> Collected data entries
++++

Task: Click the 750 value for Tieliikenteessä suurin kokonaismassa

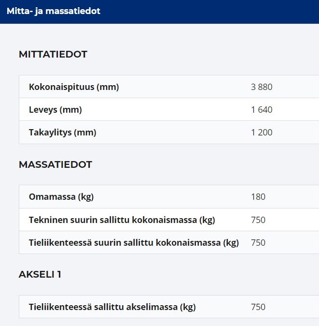Action: click(x=258, y=243)
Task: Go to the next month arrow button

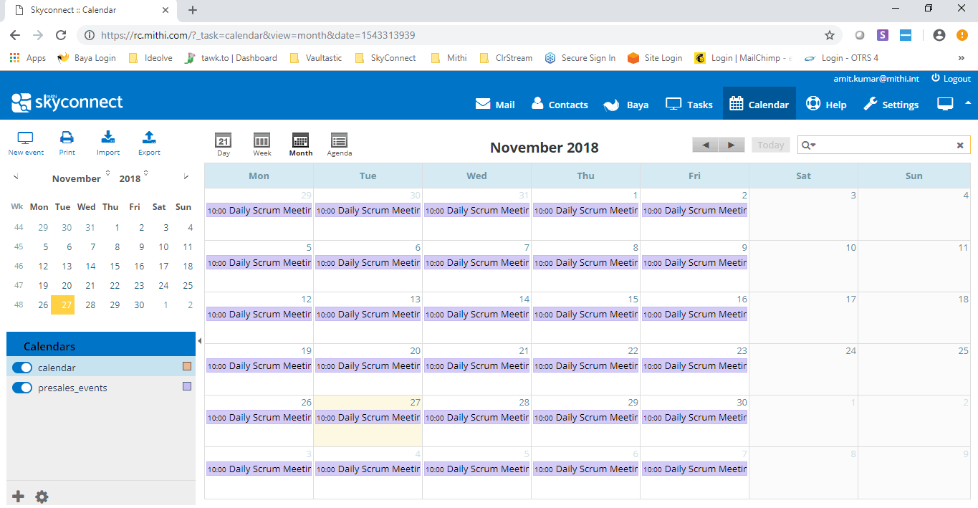Action: [x=731, y=145]
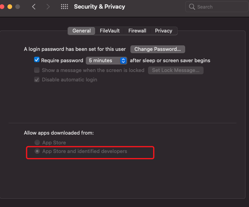This screenshot has width=249, height=207.
Task: Click the Set Lock Message button
Action: pos(175,70)
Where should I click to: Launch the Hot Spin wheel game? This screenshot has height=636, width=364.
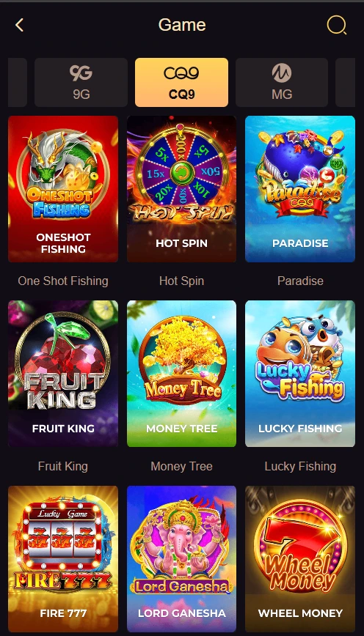[181, 189]
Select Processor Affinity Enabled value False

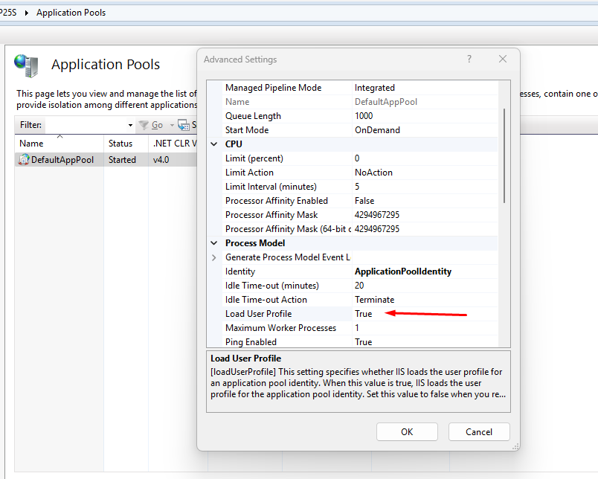point(364,201)
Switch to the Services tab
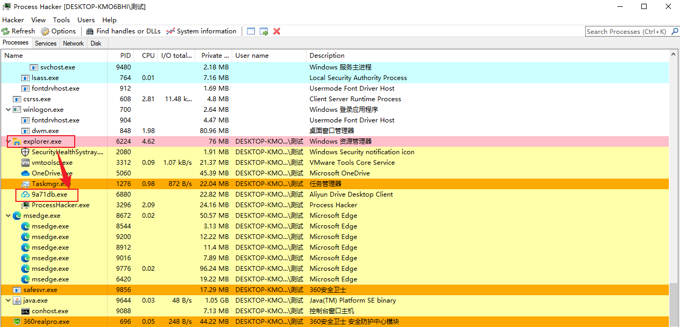This screenshot has width=680, height=327. point(46,43)
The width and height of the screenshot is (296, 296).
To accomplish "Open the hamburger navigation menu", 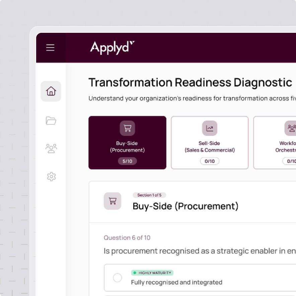I will pyautogui.click(x=50, y=48).
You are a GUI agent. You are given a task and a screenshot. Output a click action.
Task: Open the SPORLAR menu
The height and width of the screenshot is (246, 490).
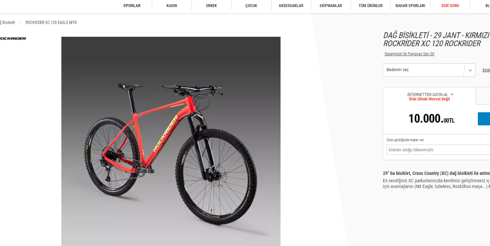coord(132,6)
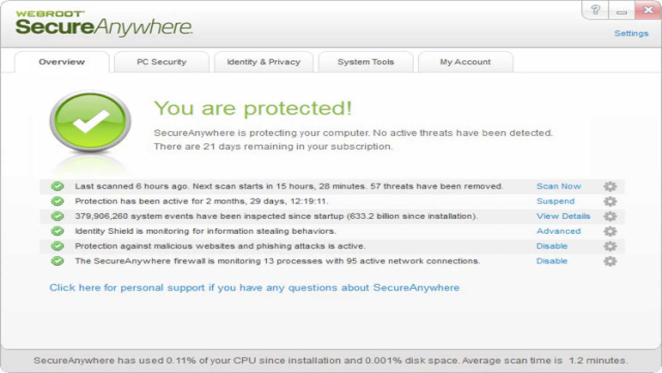662x373 pixels.
Task: Open the Identity & Privacy tab
Action: point(263,62)
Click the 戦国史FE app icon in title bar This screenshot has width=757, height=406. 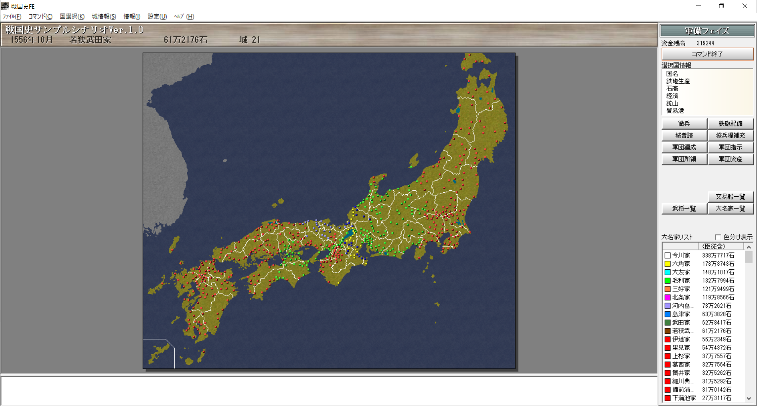coord(5,6)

++++

> What you should do
With the pictures omitted, print the lines above exactly, beginning at the line with "Where should I" and going on through the line with "The width and".

> Answer to this exercise
Where should I click to: Launch the Hot Spin wheel game? This screenshot has height=636, width=364.
[181, 189]
Select Processor Affinity Enabled value False

point(364,201)
Switch to the Services tab
This screenshot has width=680, height=327. point(46,43)
The width and height of the screenshot is (296, 296).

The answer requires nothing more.